**GOAL OF THE EXERCISE**
An exact copy of all the records is the expected answer.

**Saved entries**

_____

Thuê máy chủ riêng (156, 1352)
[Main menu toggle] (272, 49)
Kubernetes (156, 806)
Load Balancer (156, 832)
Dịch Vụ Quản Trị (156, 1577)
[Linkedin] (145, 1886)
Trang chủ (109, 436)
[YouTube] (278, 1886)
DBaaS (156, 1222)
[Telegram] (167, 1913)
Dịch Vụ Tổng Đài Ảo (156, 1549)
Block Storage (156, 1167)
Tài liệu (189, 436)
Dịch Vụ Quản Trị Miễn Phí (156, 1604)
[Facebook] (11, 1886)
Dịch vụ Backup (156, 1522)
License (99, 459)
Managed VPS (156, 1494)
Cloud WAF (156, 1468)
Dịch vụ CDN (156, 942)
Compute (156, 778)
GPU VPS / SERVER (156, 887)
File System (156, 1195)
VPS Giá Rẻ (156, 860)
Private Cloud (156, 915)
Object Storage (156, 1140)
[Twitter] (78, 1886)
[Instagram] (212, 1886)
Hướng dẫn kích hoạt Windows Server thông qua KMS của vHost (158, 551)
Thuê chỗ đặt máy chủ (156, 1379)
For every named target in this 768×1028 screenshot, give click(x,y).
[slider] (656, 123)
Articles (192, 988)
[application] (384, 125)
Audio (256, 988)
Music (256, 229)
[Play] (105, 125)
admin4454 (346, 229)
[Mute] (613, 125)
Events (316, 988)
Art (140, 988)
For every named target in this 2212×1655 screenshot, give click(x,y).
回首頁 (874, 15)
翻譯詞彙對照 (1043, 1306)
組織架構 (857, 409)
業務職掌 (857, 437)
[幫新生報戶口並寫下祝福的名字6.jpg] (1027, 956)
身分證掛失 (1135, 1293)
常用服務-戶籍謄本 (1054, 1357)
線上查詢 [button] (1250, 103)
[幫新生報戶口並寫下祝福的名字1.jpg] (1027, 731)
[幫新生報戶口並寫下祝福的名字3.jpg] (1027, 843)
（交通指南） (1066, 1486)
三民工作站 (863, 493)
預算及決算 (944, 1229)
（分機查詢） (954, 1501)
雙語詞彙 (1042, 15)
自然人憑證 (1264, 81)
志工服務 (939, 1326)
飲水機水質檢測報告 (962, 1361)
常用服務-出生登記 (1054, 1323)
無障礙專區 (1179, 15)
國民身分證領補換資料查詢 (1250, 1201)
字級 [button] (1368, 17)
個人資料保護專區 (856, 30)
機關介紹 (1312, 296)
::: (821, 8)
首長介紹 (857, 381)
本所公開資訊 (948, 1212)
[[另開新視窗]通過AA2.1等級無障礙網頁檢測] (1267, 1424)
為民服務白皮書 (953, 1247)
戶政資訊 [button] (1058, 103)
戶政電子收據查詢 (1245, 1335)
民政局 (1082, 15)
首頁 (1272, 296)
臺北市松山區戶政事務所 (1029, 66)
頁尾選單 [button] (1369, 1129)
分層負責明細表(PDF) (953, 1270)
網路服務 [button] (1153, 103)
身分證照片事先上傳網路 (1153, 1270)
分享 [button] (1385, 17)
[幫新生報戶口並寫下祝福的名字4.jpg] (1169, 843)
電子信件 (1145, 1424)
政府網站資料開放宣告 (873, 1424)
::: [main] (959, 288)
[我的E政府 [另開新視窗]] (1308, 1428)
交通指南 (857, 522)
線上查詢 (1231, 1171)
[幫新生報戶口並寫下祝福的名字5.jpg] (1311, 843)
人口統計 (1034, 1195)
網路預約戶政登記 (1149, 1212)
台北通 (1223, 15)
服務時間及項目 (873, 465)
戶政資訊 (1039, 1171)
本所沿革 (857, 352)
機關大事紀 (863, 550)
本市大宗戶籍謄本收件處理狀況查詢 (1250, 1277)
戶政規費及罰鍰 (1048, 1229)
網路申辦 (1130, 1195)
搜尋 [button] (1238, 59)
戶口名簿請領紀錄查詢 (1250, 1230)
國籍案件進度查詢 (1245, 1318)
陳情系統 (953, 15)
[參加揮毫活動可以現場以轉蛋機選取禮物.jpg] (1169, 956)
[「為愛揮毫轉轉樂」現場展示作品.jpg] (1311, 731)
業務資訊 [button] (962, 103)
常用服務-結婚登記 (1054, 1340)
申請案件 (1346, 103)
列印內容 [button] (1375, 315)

_____

**SOLUTION TO THE EXERCISE**
Thuê máy chủ riêng (156, 1352)
[Main menu toggle] (272, 49)
Kubernetes (156, 806)
Load Balancer (156, 832)
Dịch Vụ Quản Trị (156, 1577)
[Linkedin] (145, 1886)
Trang chủ (109, 436)
[YouTube] (278, 1886)
DBaaS (156, 1222)
[Telegram] (167, 1913)
Dịch Vụ Tổng Đài Ảo (156, 1549)
Block Storage (156, 1167)
Tài liệu (189, 436)
Dịch Vụ Quản Trị Miễn Phí (156, 1604)
[Facebook] (11, 1886)
Dịch vụ Backup (156, 1522)
License (99, 459)
Managed VPS (156, 1494)
Cloud WAF (156, 1468)
Dịch vụ CDN (156, 942)
Compute (156, 778)
GPU VPS / SERVER (156, 887)
File System (156, 1195)
VPS Giá Rẻ (156, 860)
Private Cloud (156, 915)
Object Storage (156, 1140)
[Twitter] (78, 1886)
[Instagram] (212, 1886)
Hướng dẫn kích hoạt Windows Server thông qua KMS của vHost (158, 551)
Thuê chỗ đặt máy chủ (156, 1379)
For every named target in this 768×1028 screenshot, give click(x,y).
[slider] (656, 123)
Articles (192, 988)
[application] (384, 125)
Audio (256, 988)
Music (256, 229)
[Play] (105, 125)
admin4454 (346, 229)
[Mute] (613, 125)
Events (316, 988)
Art (140, 988)
For every named target in this 2212×1655 screenshot, give click(x,y).
回首頁 (874, 15)
翻譯詞彙對照 (1043, 1306)
組織架構 (857, 409)
業務職掌 (857, 437)
[幫新生報戶口並寫下祝福的名字6.jpg] (1027, 956)
身分證掛失 (1135, 1293)
常用服務-戶籍謄本 (1054, 1357)
線上查詢 [button] (1250, 103)
[幫新生報戶口並寫下祝福的名字1.jpg] (1027, 731)
[幫新生報戶口並寫下祝福的名字3.jpg] (1027, 843)
（交通指南） (1066, 1486)
三民工作站 (863, 493)
預算及決算 (944, 1229)
（分機查詢） (954, 1501)
雙語詞彙 (1042, 15)
自然人憑證 (1264, 81)
志工服務 (939, 1326)
飲水機水質檢測報告 (962, 1361)
常用服務-出生登記 (1054, 1323)
無障礙專區 (1179, 15)
國民身分證領補換資料查詢 (1250, 1201)
字級 [button] (1368, 17)
個人資料保護專區 (856, 30)
機關介紹 (1312, 296)
::: (821, 8)
首長介紹 (857, 381)
本所公開資訊 (948, 1212)
[[另開新視窗]通過AA2.1等級無障礙網頁檢測] (1267, 1424)
為民服務白皮書 (953, 1247)
戶政資訊 [button] (1058, 103)
戶政電子收據查詢 (1245, 1335)
民政局 (1082, 15)
首頁 (1272, 296)
臺北市松山區戶政事務所 (1029, 66)
頁尾選單 [button] (1369, 1129)
分層負責明細表(PDF) (953, 1270)
網路服務 [button] (1153, 103)
身分證照片事先上傳網路 (1153, 1270)
分享 [button] (1385, 17)
[幫新生報戶口並寫下祝福的名字4.jpg] (1169, 843)
電子信件 (1145, 1424)
政府網站資料開放宣告 (873, 1424)
::: [main] (959, 288)
[我的E政府 [另開新視窗]] (1308, 1428)
交通指南 (857, 522)
線上查詢 (1231, 1171)
[幫新生報戶口並寫下祝福的名字5.jpg] (1311, 843)
人口統計 (1034, 1195)
網路預約戶政登記 (1149, 1212)
台北通 (1223, 15)
服務時間及項目 (873, 465)
戶政資訊 (1039, 1171)
本所沿革 (857, 352)
機關大事紀 (863, 550)
本市大宗戶籍謄本收件處理狀況查詢 (1250, 1277)
戶政規費及罰鍰 (1048, 1229)
網路申辦 (1130, 1195)
搜尋 [button] (1238, 59)
戶口名簿請領紀錄查詢 (1250, 1230)
國籍案件進度查詢 (1245, 1318)
陳情系統 (953, 15)
[參加揮毫活動可以現場以轉蛋機選取禮物.jpg] (1169, 956)
[「為愛揮毫轉轉樂」現場展示作品.jpg] (1311, 731)
業務資訊 [button] (962, 103)
常用服務-結婚登記 (1054, 1340)
申請案件 (1346, 103)
列印內容 [button] (1375, 315)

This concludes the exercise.